ESPN’s Jemele Hill, no stranger to expressing her opinions on Twitter, offered her take on an American movie classic on the day after Christmas.
Except her take was not about White Christmas, A Christmas Story, The Elf, or any of the other Christmas classics one would expect to hear about on the morning after Christmas. No, instead Hill opined on a different type of movie altogether, she tweeted about the the 1982 Richard Pryor film, The Toy:
Up early for no reason at all and The Toy is on. Man, this is an uncomfortable watch in 2017.
— Jemele Hill (@jemelehill) December 26, 2017
I probably haven't seen the Toy since I was a teenager and just now peeped that when Richard Pryor is introduced to the white kid who buys him, the flunkies tell Pryor to call him Master Bates. Welp.
— Jemele Hill (@jemelehill) December 26, 2017
The vast majority of replies to Hill’s tweet seemed to share her disdain, and, like Hill, missed the obvious joke completely:
Basically bought him a funny slave. #coldgame
— Hawk Hawkins (@HawkOfTheTown) December 26, 2017
That movie is so racist
— ? & ! (@TjaderDaRaider) December 26, 2017
Being from Peoria, Ill. It’s crazy that our parents/grandparents never really told us the symbolism/truth in that movie. Tough watch in 2017.
Go watch “Let’s Do It Again”
— Marland Lowe (@MarlandLowe) December 26, 2017
Though, at least one Twitter user picked-up on the obvious joke:
The amount of replies focusing on the master part and completely missing the joke are disturbing.
— WH985 (@WH985) December 26, 2017
Yes, it is disturbing indeed. Since this apparently needs to be spelled-out for the social justice warrior crowd of 2017, the obvious play on words in “Master Bates,” is masturbates. Get it?
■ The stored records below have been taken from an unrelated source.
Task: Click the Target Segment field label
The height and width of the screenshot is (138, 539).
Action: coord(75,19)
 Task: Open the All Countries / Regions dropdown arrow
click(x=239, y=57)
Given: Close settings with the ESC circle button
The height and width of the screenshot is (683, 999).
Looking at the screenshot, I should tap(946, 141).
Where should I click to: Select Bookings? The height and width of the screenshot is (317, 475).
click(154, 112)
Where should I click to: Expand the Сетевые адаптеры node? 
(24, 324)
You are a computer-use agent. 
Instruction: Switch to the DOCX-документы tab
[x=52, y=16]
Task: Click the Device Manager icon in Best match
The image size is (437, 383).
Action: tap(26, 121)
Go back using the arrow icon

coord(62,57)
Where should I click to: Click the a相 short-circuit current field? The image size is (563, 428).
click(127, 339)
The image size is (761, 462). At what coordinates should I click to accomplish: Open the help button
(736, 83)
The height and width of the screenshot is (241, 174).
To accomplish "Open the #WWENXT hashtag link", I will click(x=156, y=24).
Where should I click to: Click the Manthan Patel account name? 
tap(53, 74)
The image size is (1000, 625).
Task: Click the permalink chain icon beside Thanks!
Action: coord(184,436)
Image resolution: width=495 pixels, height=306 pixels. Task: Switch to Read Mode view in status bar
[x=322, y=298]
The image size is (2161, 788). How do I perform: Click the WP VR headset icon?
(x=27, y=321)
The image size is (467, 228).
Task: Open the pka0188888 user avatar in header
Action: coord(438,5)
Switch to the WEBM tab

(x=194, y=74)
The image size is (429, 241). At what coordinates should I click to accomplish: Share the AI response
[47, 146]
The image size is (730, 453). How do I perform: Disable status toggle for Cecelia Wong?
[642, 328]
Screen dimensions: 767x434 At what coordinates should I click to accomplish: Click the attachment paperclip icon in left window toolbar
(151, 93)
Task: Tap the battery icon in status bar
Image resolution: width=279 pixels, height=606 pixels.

If the joke was a reference to white, slave-holding, plantation aristocracy; then it was a joke mocking, that aristocracy.
A fact that must have seemed obvious to people in 1982 and, to Pryor himself (a man who was not silent on issues of race) but is completely lost on the humorless, unthinking, race-obsessed crowd of today.
In fact, the term “Master” is still used by servants in Britain today in a non-racial context, a fact I became aware of on a recent trip when a white hotel worker referred to me (also white) as “Master Gwinn.”
Does that word have a different connotation in America? Especially when used by a black person towards a white person? Sure. But as Hill’s tweet and the replies to it show, if you become obsessed with seeing race in everything, you’ll miss the point of most things.
For instance, in the movie, Pryor’s character (Jack Brown) and “the white kid” (Eric Bates, played by Scott Schwartz) strike-up a real friendship. One that includes a scene where the Jack causes the Grand Wizard of the KKK to fall into a bowl of chocolate fudge. Was that done to make the KKK look good?
Hardly.
Yet, in the world of Jemele Hill and her followers, you would never even get to that point because you would have been too obsessed with one word, of one joke, that was an obvious play on words with no racial intent, and everything after that would have been a waste.
Sad!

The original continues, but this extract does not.